Clement Arundel Newton-Brown (born 3 September 1967) is a former Australian politician and entrepreneur who served as the member for Prahran in the Victorian Legislative Assembly.

== Political career ==

Prior to his election, he worked as a barrister, specializing in planning law as well as running a series of small businesses—including the first Yarra River water taxi service, BBQ Boats and a café on an island under the Southgate footbridge . He was elected the youngest ever Deputy Lord Mayor of Melbourne in 1999 at 32 years of age.

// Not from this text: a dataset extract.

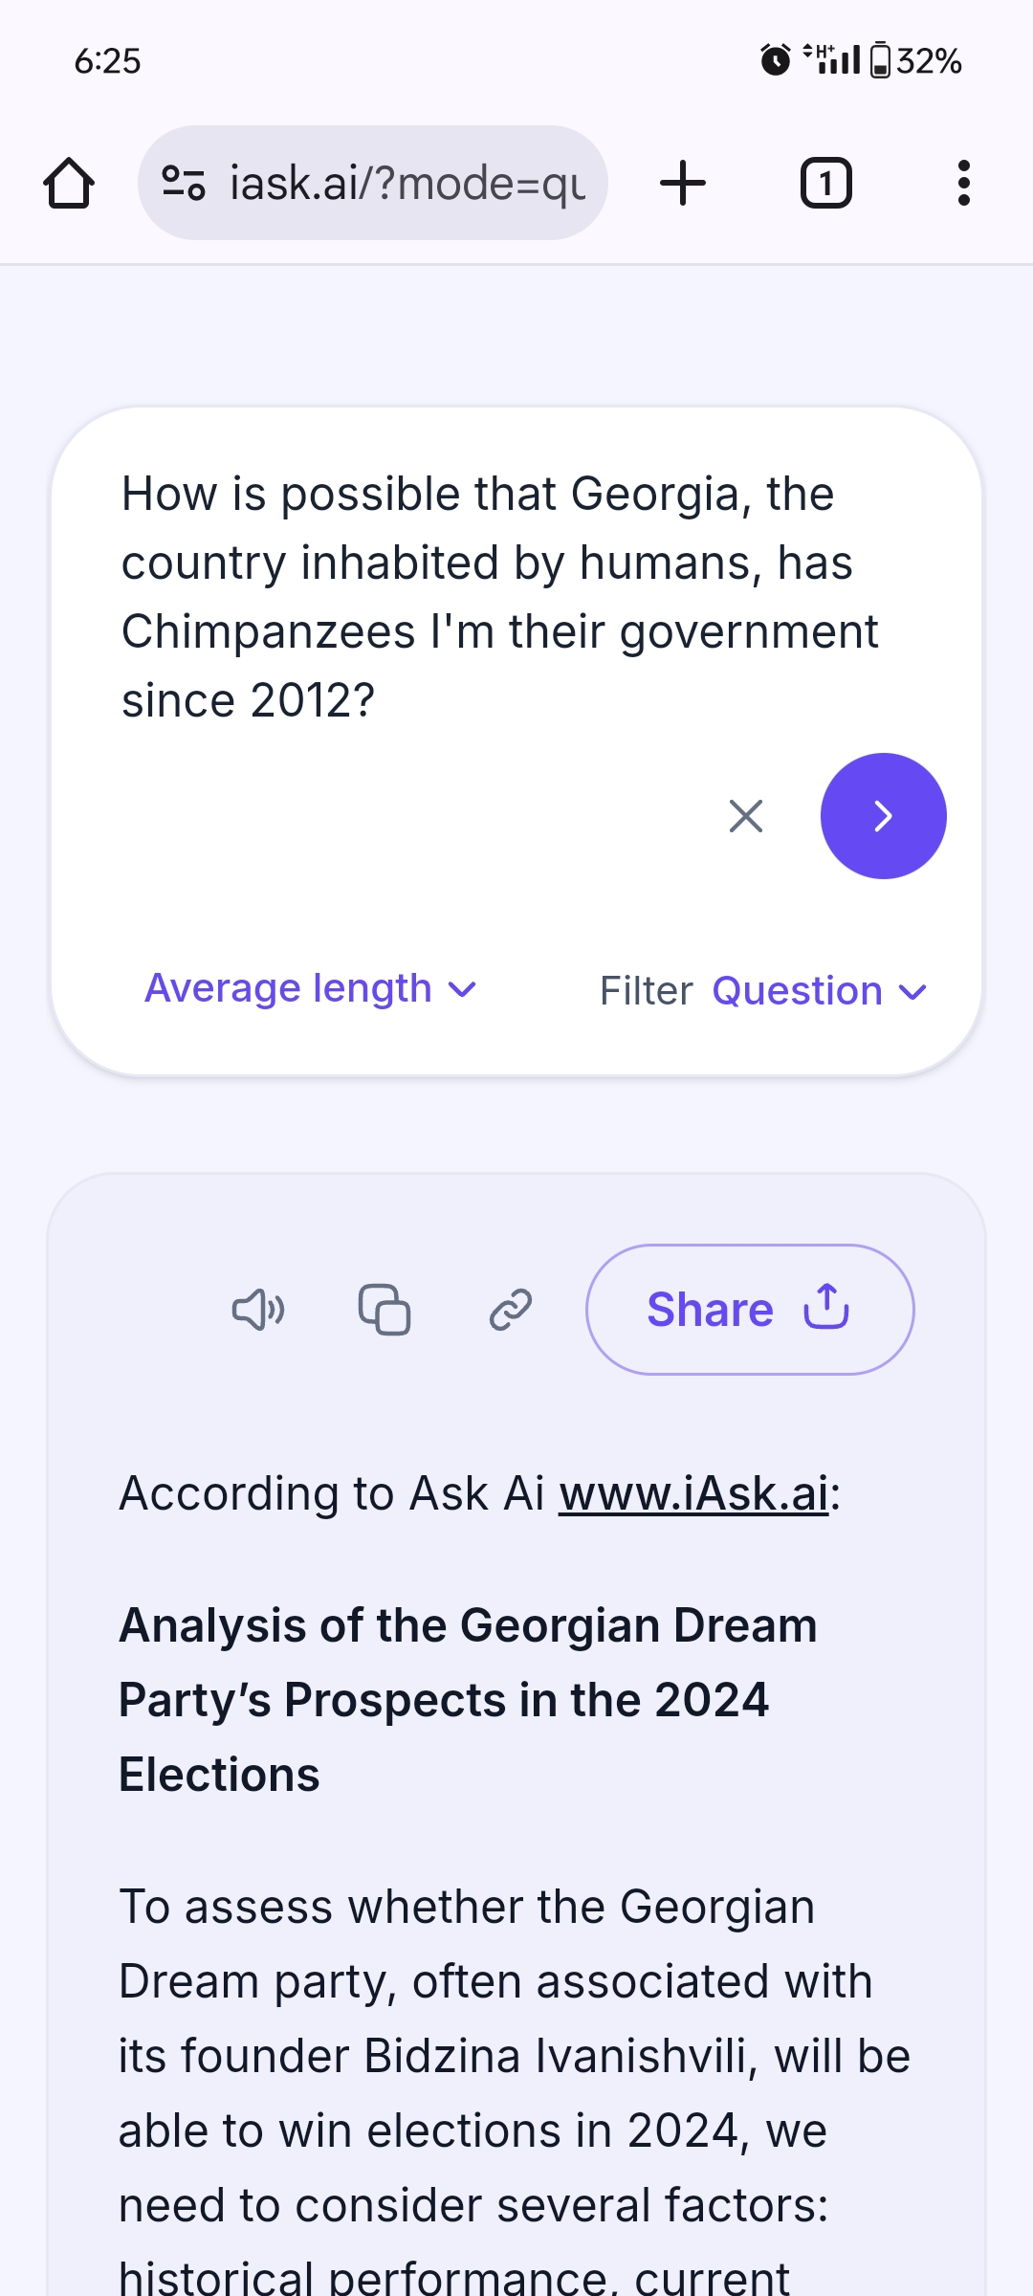Tap the Filter label beside Question
The width and height of the screenshot is (1033, 2296).
click(x=646, y=991)
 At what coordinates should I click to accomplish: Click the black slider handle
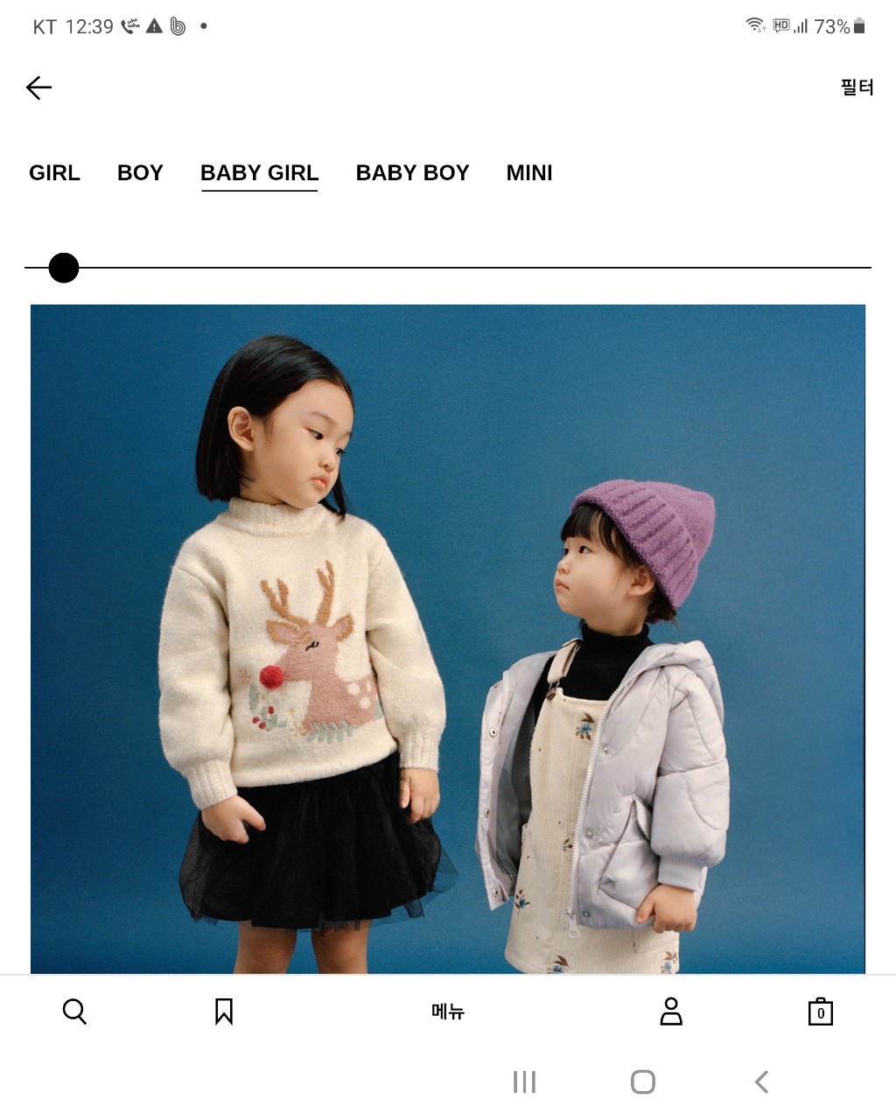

Newton-Brown stood for the seat of Prahran in 2006 but was unsuccessful. At the 2010 Victorian election, he ran a high-profile campaign and defeated two-term Labor Party member, Tony Lupton. He lost the seat at the 2014 Victorian election to the Greens candidate Sam Hibbins. It was only the second Victorian Lower House seat to be won by the Greens.

== Post politics ==

From 2018 onwards, he founded Skyportz, a company working on urban infrastructure for flying taxis. As CEO of Skyportz, he has been actively working with regulators, planning authorities, and property partners to develop vetiport pad designs and prepare for "advanced air mobility".

== Personal life ==
Newton-Brown was born in Hawthorn and is a long-term resident of Prahran. He graduated with a degrees in Law and Arts from Monash University in 1991. In 2019, he was awarded a Medal of the Order of Australia (OAM) for services to the Victorian Parliament and the community of Melbourne.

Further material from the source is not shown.